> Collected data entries
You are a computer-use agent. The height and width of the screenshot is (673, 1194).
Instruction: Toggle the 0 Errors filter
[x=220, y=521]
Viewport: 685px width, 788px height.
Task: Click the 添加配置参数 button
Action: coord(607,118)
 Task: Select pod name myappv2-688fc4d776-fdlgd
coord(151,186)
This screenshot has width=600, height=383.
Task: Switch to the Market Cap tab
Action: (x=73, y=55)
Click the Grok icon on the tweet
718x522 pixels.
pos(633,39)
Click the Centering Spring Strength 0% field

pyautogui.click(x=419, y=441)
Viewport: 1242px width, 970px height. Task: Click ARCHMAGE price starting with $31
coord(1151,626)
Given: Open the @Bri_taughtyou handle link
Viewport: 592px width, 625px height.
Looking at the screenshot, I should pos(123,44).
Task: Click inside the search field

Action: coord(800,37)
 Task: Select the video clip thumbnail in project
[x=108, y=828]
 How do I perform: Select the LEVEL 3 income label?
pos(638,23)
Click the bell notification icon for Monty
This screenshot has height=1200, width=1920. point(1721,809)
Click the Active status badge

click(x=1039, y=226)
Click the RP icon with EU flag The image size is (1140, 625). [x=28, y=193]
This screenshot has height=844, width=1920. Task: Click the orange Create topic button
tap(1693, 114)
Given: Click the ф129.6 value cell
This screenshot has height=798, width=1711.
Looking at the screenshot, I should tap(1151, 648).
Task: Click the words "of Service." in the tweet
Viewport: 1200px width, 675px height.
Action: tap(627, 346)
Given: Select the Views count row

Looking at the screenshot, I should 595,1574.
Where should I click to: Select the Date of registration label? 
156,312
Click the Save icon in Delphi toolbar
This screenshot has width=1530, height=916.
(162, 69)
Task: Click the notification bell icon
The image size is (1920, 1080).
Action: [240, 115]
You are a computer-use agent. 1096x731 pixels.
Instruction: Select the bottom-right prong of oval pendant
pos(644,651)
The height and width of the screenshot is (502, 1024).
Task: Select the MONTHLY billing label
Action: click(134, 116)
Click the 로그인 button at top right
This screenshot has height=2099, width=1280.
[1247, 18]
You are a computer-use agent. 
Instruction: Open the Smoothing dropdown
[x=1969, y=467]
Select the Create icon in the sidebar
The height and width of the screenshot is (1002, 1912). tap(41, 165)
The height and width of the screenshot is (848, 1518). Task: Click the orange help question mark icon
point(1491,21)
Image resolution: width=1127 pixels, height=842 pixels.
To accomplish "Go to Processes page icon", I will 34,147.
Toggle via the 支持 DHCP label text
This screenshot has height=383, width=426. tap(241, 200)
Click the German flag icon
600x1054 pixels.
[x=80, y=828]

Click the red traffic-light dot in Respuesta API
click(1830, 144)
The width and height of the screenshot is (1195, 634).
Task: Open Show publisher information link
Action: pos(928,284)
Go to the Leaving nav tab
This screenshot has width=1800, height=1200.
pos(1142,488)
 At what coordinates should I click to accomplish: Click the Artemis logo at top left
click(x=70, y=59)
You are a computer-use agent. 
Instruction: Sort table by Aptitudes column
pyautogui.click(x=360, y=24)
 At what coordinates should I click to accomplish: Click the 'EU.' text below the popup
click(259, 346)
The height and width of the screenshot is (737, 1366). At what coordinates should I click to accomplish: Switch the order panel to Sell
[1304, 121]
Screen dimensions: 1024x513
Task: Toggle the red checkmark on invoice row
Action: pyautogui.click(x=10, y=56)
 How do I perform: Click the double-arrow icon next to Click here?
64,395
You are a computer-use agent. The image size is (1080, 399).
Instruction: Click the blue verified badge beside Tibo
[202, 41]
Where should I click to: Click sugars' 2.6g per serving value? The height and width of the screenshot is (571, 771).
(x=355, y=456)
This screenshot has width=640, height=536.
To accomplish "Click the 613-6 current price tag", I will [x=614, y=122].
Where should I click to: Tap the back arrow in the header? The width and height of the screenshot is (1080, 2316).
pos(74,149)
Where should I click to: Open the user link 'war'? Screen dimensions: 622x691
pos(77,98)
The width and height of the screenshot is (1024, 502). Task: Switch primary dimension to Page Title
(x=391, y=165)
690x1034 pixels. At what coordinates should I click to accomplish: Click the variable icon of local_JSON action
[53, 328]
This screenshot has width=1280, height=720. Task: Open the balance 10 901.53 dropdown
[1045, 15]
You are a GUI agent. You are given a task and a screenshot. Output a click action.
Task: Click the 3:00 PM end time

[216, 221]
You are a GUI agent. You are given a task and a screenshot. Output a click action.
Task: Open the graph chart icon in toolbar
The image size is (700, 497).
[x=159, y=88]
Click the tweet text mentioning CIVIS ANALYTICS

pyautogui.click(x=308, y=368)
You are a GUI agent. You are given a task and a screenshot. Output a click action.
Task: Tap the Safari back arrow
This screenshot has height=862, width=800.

> INSTRUCTIONS FOR THE TASK
Update every item above, changing "GUI agent" to "screen agent" wherever it occurs and keeping the rest of each item unchanged.

> SOLUTION TO THIS EXERCISE
You are a computer-use agent. The height and width of the screenshot is (673, 1194).
Instruction: Toggle the 0 Errors filter
[x=220, y=521]
Viewport: 685px width, 788px height.
Task: Click the 添加配置参数 button
Action: coord(607,118)
 Task: Select pod name myappv2-688fc4d776-fdlgd
coord(151,186)
This screenshot has width=600, height=383.
Task: Switch to the Market Cap tab
Action: (x=73, y=55)
Click the Grok icon on the tweet
718x522 pixels.
pos(633,39)
Click the Centering Spring Strength 0% field

pyautogui.click(x=419, y=441)
Viewport: 1242px width, 970px height. Task: Click ARCHMAGE price starting with $31
coord(1151,626)
Given: Open the @Bri_taughtyou handle link
Viewport: 592px width, 625px height.
Looking at the screenshot, I should pos(123,44).
Task: Click inside the search field

Action: coord(800,37)
 Task: Select the video clip thumbnail in project
[x=108, y=828]
 How do I perform: Select the LEVEL 3 income label?
pos(638,23)
Click the bell notification icon for Monty
This screenshot has height=1200, width=1920. point(1721,809)
Click the Active status badge

click(x=1039, y=226)
Click the RP icon with EU flag The image size is (1140, 625). [x=28, y=193]
This screenshot has height=844, width=1920. Task: Click the orange Create topic button
tap(1693, 114)
Given: Click the ф129.6 value cell
This screenshot has height=798, width=1711.
Looking at the screenshot, I should tap(1151, 648).
Task: Click the words "of Service." in the tweet
Viewport: 1200px width, 675px height.
Action: tap(627, 346)
Given: Select the Views count row

Looking at the screenshot, I should 595,1574.
Where should I click to: Select the Date of registration label? 
156,312
Click the Save icon in Delphi toolbar
This screenshot has width=1530, height=916.
(162, 69)
Task: Click the notification bell icon
The image size is (1920, 1080).
Action: [240, 115]
You are a computer-use agent. 1096x731 pixels.
Instruction: Select the bottom-right prong of oval pendant
pos(644,651)
The height and width of the screenshot is (502, 1024).
Task: Select the MONTHLY billing label
Action: click(134, 116)
Click the 로그인 button at top right
This screenshot has height=2099, width=1280.
[1247, 18]
You are a computer-use agent. 
Instruction: Open the Smoothing dropdown
[x=1969, y=467]
Select the Create icon in the sidebar
The height and width of the screenshot is (1002, 1912). tap(41, 165)
The height and width of the screenshot is (848, 1518). Task: Click the orange help question mark icon
point(1491,21)
Image resolution: width=1127 pixels, height=842 pixels.
To accomplish "Go to Processes page icon", I will 34,147.
Toggle via the 支持 DHCP label text
This screenshot has height=383, width=426. tap(241, 200)
Click the German flag icon
600x1054 pixels.
[x=80, y=828]

Click the red traffic-light dot in Respuesta API
click(1830, 144)
The width and height of the screenshot is (1195, 634).
Task: Open Show publisher information link
Action: pos(928,284)
Go to the Leaving nav tab
This screenshot has width=1800, height=1200.
pos(1142,488)
 At what coordinates should I click to accomplish: Click the Artemis logo at top left
click(x=70, y=59)
You are a computer-use agent. 
Instruction: Sort table by Aptitudes column
pyautogui.click(x=360, y=24)
 At what coordinates should I click to accomplish: Click the 'EU.' text below the popup
click(259, 346)
The height and width of the screenshot is (737, 1366). At what coordinates should I click to accomplish: Switch the order panel to Sell
[1304, 121]
Screen dimensions: 1024x513
Task: Toggle the red checkmark on invoice row
Action: pyautogui.click(x=10, y=56)
 How do I perform: Click the double-arrow icon next to Click here?
64,395
You are a computer-use agent. The image size is (1080, 399).
Instruction: Click the blue verified badge beside Tibo
[202, 41]
Where should I click to: Click sugars' 2.6g per serving value? The height and width of the screenshot is (571, 771).
(x=355, y=456)
This screenshot has width=640, height=536.
To accomplish "Click the 613-6 current price tag", I will [x=614, y=122].
Where should I click to: Tap the back arrow in the header? The width and height of the screenshot is (1080, 2316).
pos(74,149)
Where should I click to: Open the user link 'war'? Screen dimensions: 622x691
pos(77,98)
The width and height of the screenshot is (1024, 502). Task: Switch primary dimension to Page Title
(x=391, y=165)
690x1034 pixels. At what coordinates should I click to accomplish: Click the variable icon of local_JSON action
[53, 328]
This screenshot has width=1280, height=720. Task: Open the balance 10 901.53 dropdown
[1045, 15]
You are a screen agent. You are given a task and a screenshot. Output a click action.
Task: Click the 3:00 PM end time

[216, 221]
You are a screen agent. You are given a task and a screenshot. Output a click action.
Task: Open the graph chart icon in toolbar
The image size is (700, 497).
[x=159, y=88]
Click the tweet text mentioning CIVIS ANALYTICS

pyautogui.click(x=308, y=368)
You are a screen agent. You are given a task and a screenshot. Output a click action.
Task: Tap the Safari back arrow
This screenshot has height=862, width=800.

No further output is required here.